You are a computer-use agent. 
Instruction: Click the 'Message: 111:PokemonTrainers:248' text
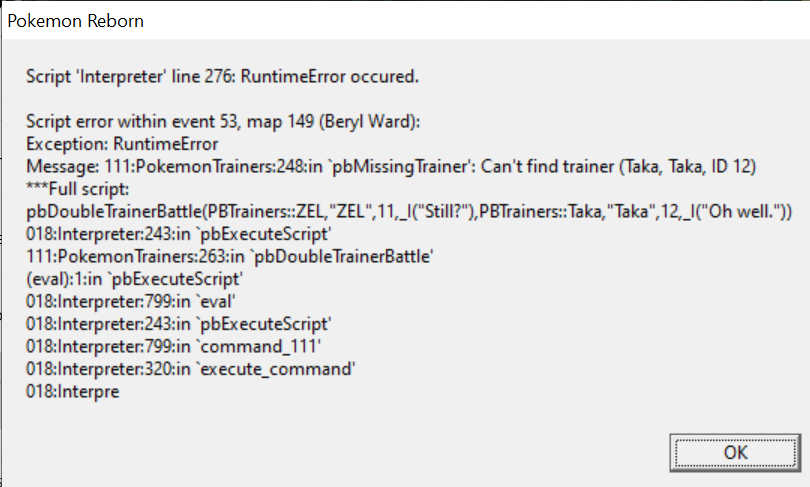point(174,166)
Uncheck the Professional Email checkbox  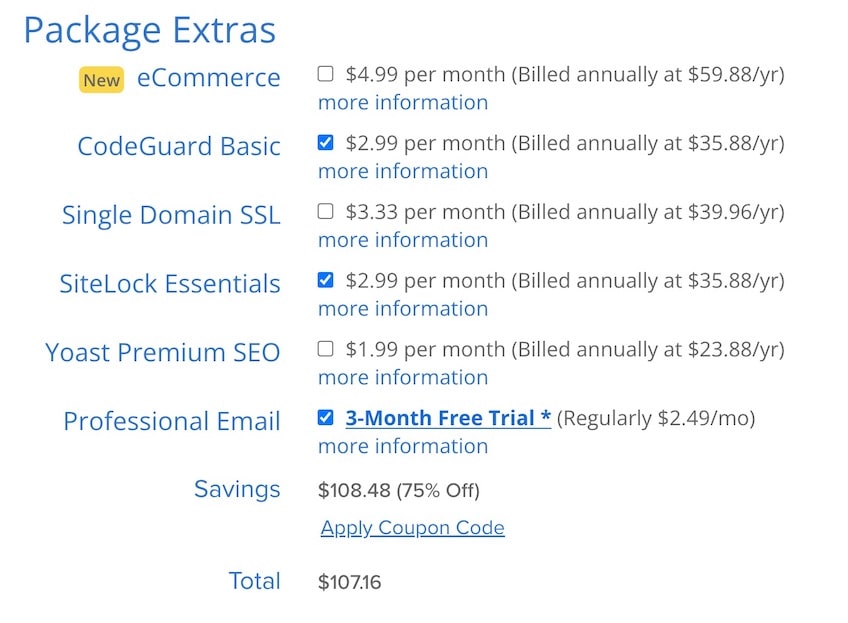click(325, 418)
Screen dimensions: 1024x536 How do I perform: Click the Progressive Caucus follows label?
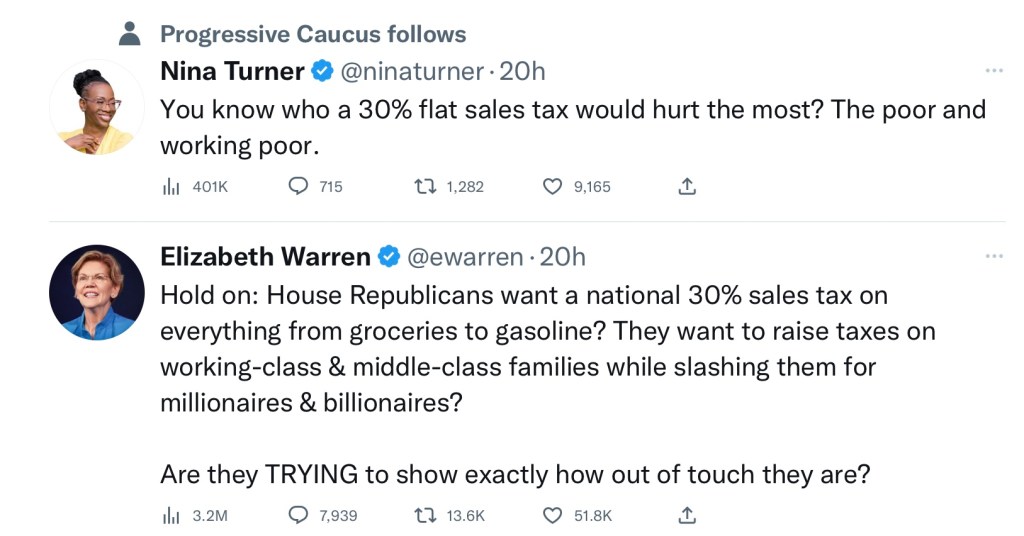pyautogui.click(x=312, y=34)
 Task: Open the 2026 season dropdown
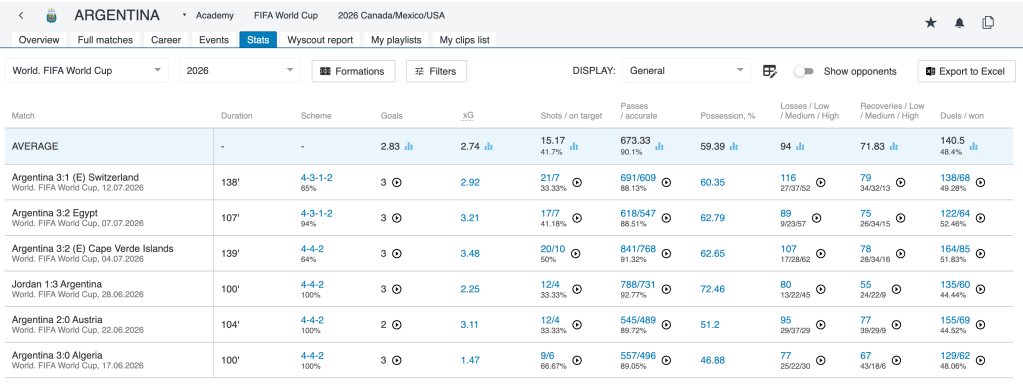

◆ TREŚĆ POLECENIA
Zamień „dropdown” na „menu” w rekordach, zaczynając od wiersza zawierającego „Screen dimensions: 1024x536” i kończąc na ostatnim rekordzie, a resztę przepisz bez zmian. Obrazy pomiń w odpowiedzi.

◆ ROZWIĄZANIE ZADANIA
Screen dimensions: 1024x536 How do I perform: Click the Progressive Caucus follows label?
pyautogui.click(x=312, y=34)
 Task: Open the 2026 season menu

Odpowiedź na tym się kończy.